Saturday 3 November 2007

Being OpenSocial

I was reading feeds as the announcements and discussion started to bounce around during the week about Google's new open API for social networks. It provides a set of functions around what might be described as the three core functions of a social networking platform:

  • People - information about individual people and their relationships to each other;
  • Activities - the ability to post and view updates on what people are doing; and
  • Persistence - a simple key-value data store to allow server-free stateful applications.

So far major sites and companies like Engage.com, Friendster, hi5, Hyves, imeem, LinkedIn, MySpace, Ning, Oracle, orkut, Plaxo, Salesforce.com, Six Apart, Tianji, Viadeo, and XING have already signed up to supporting OpenSocial - and even Yahoo! has indicated that it is broadly supportive of the move (actually, I hope the create a Yahoo! Pipes connector in OpenSocial).

Of course there is also a lot of talk about OpenSocial challenging Facebook. Personally I do wonder while standards are good, are we mistaking it with the need for interoperability and accessibility between social networks? Both the Facebook and the OpenSocial API's are out there so there is no reason why a bridge between them can't be built - and its important to remember that Facebook is a destination, while OpenSocial is a connector between different social sites and applications. And lets not forget that the other social networking player, MySpace, is already part of the program.

I'm also interested to see if this API will provide a model for organisations to create their own social networking platforms - e.g. will we see IBM support this API in its social suite? Nick Carr has similar ideas and comments:

"Plenty of people have commented on OpenSocial, but not many have focused on the possible implications for corporate computing. But given the fact that the OpenSocial consortium includes Oracle, Salesforce.com, LinkedIn, and Google itself, it's clear that businesses are an important target of the initiative. Indeed, it's not hard to imagine OpenSocial, or something like it, becoming the glue for "Enterprise 2.0," which has become (alas) the umbrella term for the use of web-based social software by companies."

However once we get past the excitement Read/WriteWeb have some concerns that its control and dominated by Google and may not actually deliver data and identity portability.

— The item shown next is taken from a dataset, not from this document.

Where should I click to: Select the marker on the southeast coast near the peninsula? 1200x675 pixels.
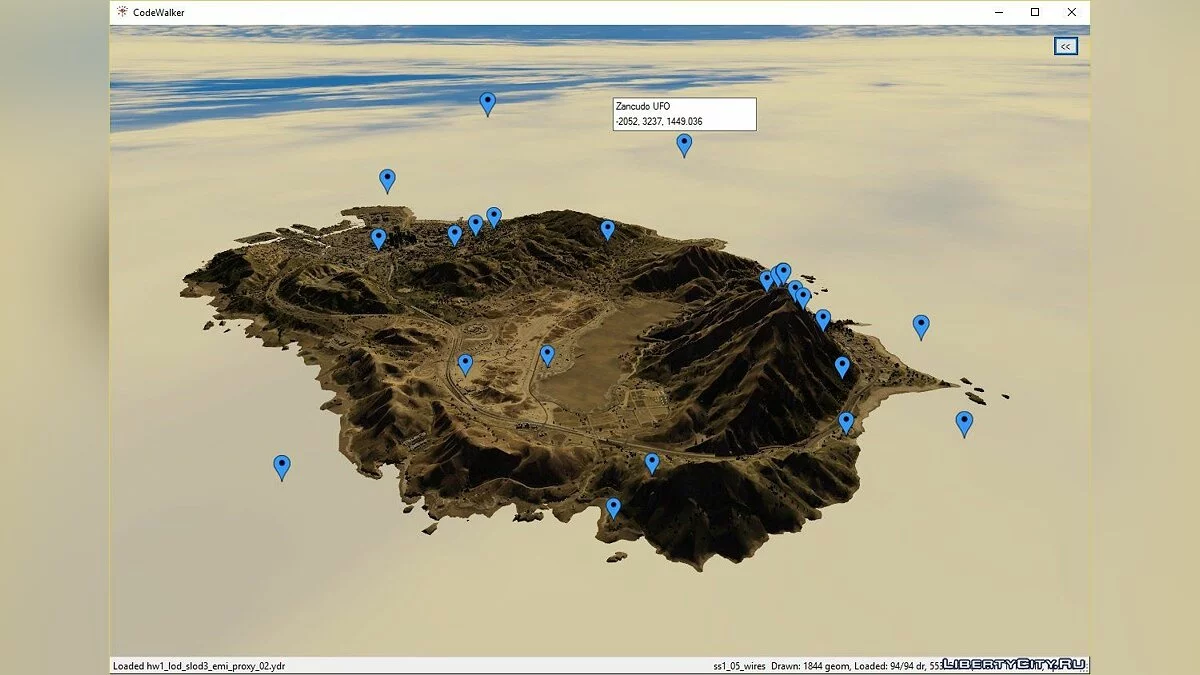[x=846, y=422]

Fundamentally I think the benefit of someone like Google kicking off OpenSocial is a good thing - we can see this in the momentum that has gathered so quickly around it. But the concept of People, Activities and Persistence is simply enough that it can be replicated and for me the enterprise social networking story that plays out behind it will mean Google can't completely dominate it (well, fingers crossed anyway).